People here have got me thinking seriously about using bitcoinfog for part of my chain of transactions. Since things are getting ready to happen this week I want to ask about your personal use of bitcoinfog.com.

Going through Google the last couple of days I have found that the people who love the fog love it and those that hate it just outright hate it. The biggest complaint I have found online is that the fog takes so long to do it cleaning of the coins. Many will post on forums when they think it takes too long to clean the coins a bit and start complaining about getting ripped. One guy I spoke to said it took him over a week to have his coin post. But my thinking is that the service they provide as far as splitting the coin up and all is a great service thus you should be very willing to give it the time to do it's job if KYC/AML is your main concern.
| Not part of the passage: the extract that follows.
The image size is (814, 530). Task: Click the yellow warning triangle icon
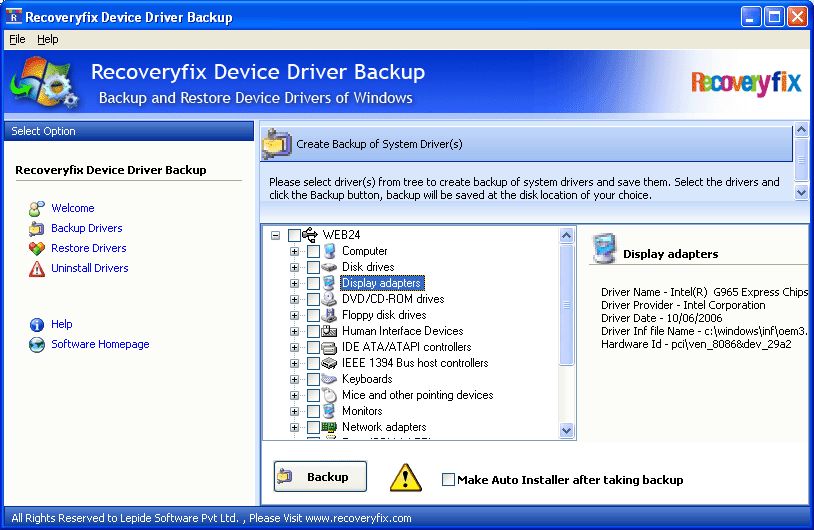405,477
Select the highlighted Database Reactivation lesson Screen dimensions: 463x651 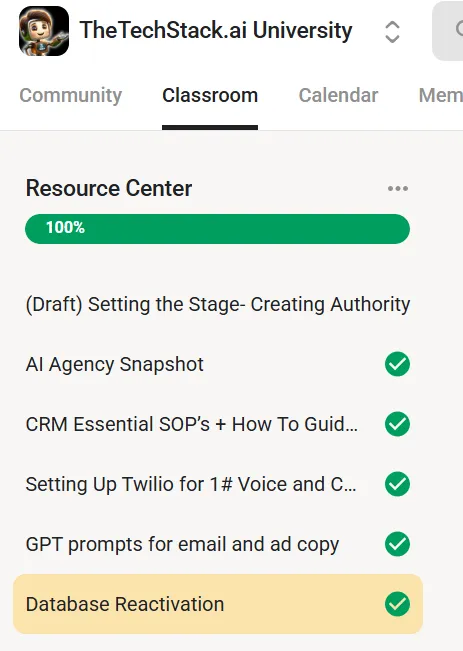pyautogui.click(x=218, y=604)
I would like to hear your thoughts however on bitcoinfog.com. Has anyone had a bad experience with using it? What should be my concerns if I use it? How best should I use it? One person told me to make several accounts and post a little to each account. I have read where a lot of people have complained about accounts getting deleted and thus the funds are lost. Is this something someone knows first hand about?

Thank you all for any info you can provide. Also to make sure you understand my concerns here. It looks like I will have around $18.000 to move through the system. This will help put into perspective my concerns here to try and get this all right and not make any mistakes I can't recover from. I fully expect to pay out 10% to clear this up before I turn it into cash. Thanks.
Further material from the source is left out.